La Liga Mexicana de Beisbol tuvo que dar ese paso que durante los últimos años se aferraba y negaba a hacerlo: disminuir su número de franquicias. Las voces de angustia, de desesperación y de reconocer que caminar por la línea en que lo estaba haciendo no era la correcta, como tampoco los experimentos en un 2018 que terminaron por aceptar que estaban regando todo el tepache.
Cuatro clubes se salieron del camino que no los llevaba a un objetivo, y sus dueños aprovecharon el pleno de una reunión para levantarse de la silla y al más puro estilo de aquella frase de Roberto “Manos de Piedra” Durán en una desigual batalla con Surga Rey Leonard decir “No Más”, abandonando el cuadrilátero.
Aunque la noticia sacudió al beisbol profesional desde sus entrañas, salir a los cuatro vientos era como una muerte anunciada. A muchos sorprendió, pero también a varios no les cayó de extraño, después del par de torneos celebrados en este 2018 y las amenazas de invadir espacios a su hómologa de invierno, un proyecto que tomará otro giro.
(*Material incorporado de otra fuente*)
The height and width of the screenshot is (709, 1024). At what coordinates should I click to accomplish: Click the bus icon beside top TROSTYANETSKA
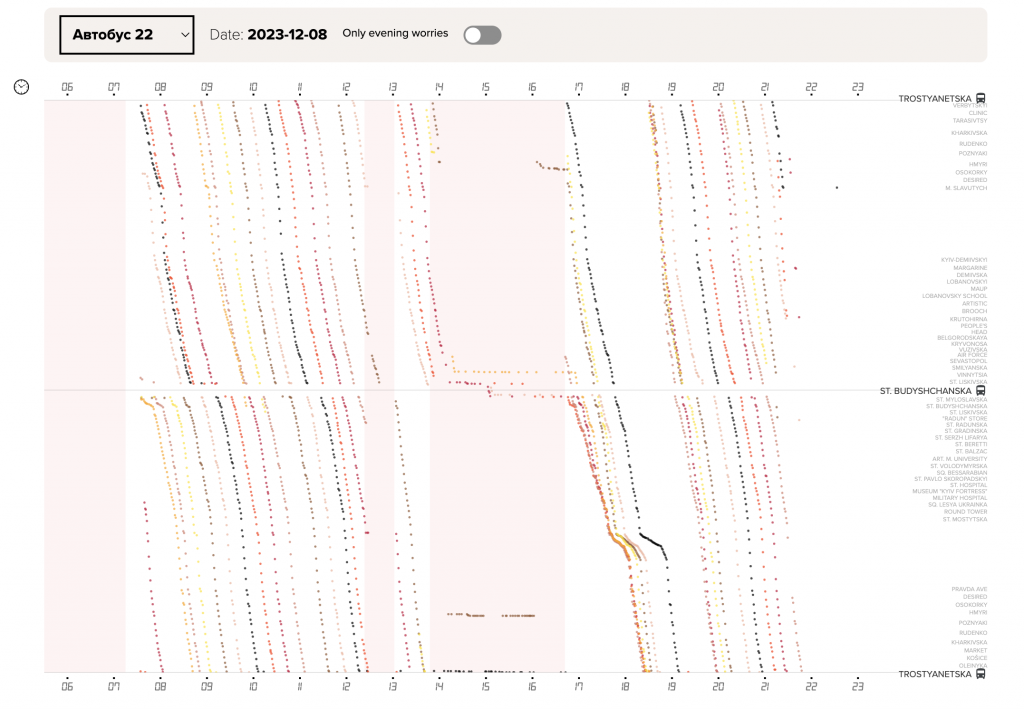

Aguascalientes, Puebla, Torreón (Unión Laguna) y León ya no tendrán beisbol, al menos por el próximo año, si es que el asunto no cae en estado vegetativo. Pericos y Algodoneros se hicieron el “harakiri”, forzados por sus propios dueños que ya no soportaban el peso de contar con dos franquicias repartiendo ingresos para tratar de alcanzar un equilibrio que en lo económico no funcionó.
Rieleros y Bravos se subieron al carrusel aprovechando esta recta de 90 millas pegada al cuerpo para abanicar y ponchar, debido a la situación económica que tiene como fondo la abrupta salida. Un Aguascalientes a quien su propio gobierno –su dueño- ya no quiso continuar aplicando recursos del erario para un pasatiempo con intereses para unos cuantos.
León cayó en el fondo de una noria de la que no pudo salir, originando reclamos y más reclamos no solamente de sus propios jugadores sino también de proveedores que exigían sus pagos. Sin posibilidades de subsanar sus finanzas, se emergió del pozo solo con fuerzas para vivir, pero no para seguir ejecutando la misma tarea.
DESEMPLEADOS. El golpe más importante con esta decisión tal vez no lo haya recibido la afición. Aquí el nocaut se le aplicó de manera directa a los peloteros, personal de oficina y estadio, vendedores, etc, que ven lastimosamente cómo se ha cerrado una fuente de empleo en estos momentos en que hasta para sobrevivir es difícil.
Son más de un centenar de jugadores nativos, entre consolidados y prospectos, que ven truncado –la gran mayoría- continuar una carrera por la que se inclinaron mejor que la universidad, creyendo que el camino en este oficio era más largo que la carretera México 15.
¿Cuántos de ellos podrán tener la oportunidad de poder llevar la despensa a sus casas el año próximo? Realmente muy pocos, y serán aquellos que se hayan manejado en una lista VIP el torneo pasado y algunos anteriores más. El resto tendrá que voltear hacia otros horizontes que tampoco serán fáciles de encontrar.
La LMB elaboró un plan de contingencia que beneficiará a unos cuantos, pero que al mismo tiempo podría perjudicar a otros. Por lo pronto ven saludable eliminar un extranjero del número venían necesitando, para abrirle ese espacio al elemento que jamás se imaginó que su último turno al bat o lanzamiento al plato al culminar la temporada pasada para ellos, pudo haber sido el último.
Nadie asegura que esas plazas volverán después de su año sabático. Laguna y Puebla, propiedad de los mismos dueños de Yucatán y Monclova, pusieron esas franquicias sobre la mesa esperando que alguien levantara la mano y les soltara un buen billetes por ella. Nadie lo hizo, porque al menos en las últimas temporadas solo eran malas inversiones.